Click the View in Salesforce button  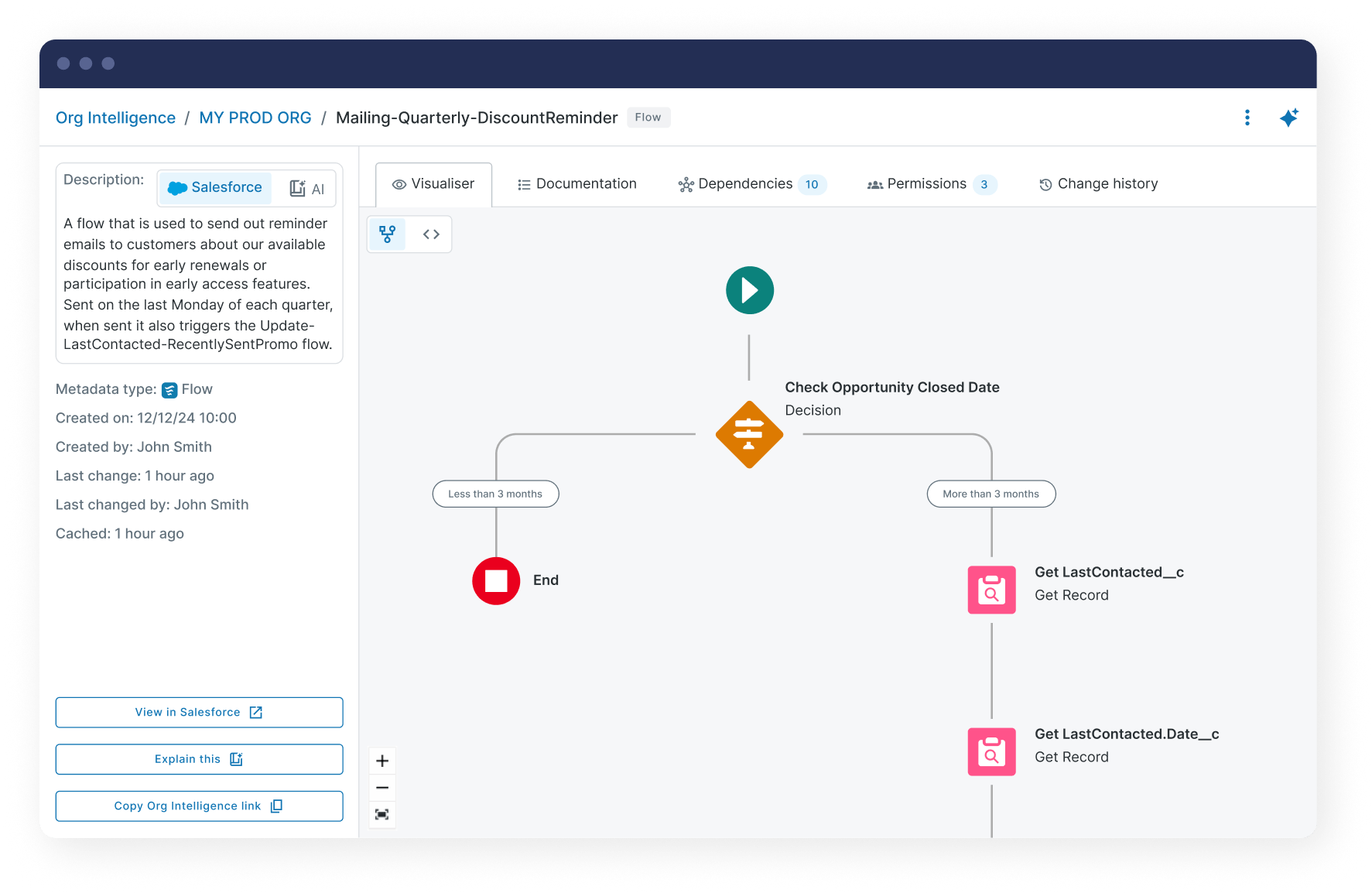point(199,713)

--

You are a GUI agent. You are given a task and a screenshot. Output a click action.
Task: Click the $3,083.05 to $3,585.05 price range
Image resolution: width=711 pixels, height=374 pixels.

* * *

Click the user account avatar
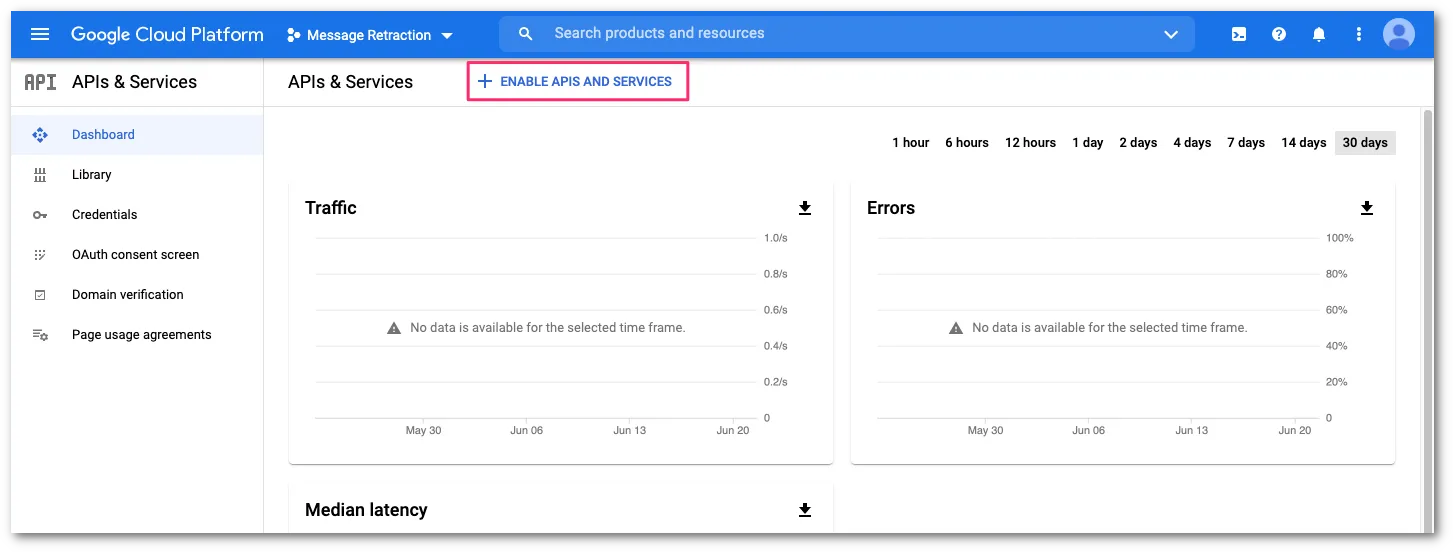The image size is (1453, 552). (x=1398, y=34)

__WORK TASK__: From the records above, transcribe exactly the run of lines that opens with the line holding "Task: Click the" and closes with the line holding "Image resolution: width=711", both included.

__TASK RESULT__:
Task: Click the $3,083.05 to $3,585.05 price range
Image resolution: width=711 pixels, height=374 pixels.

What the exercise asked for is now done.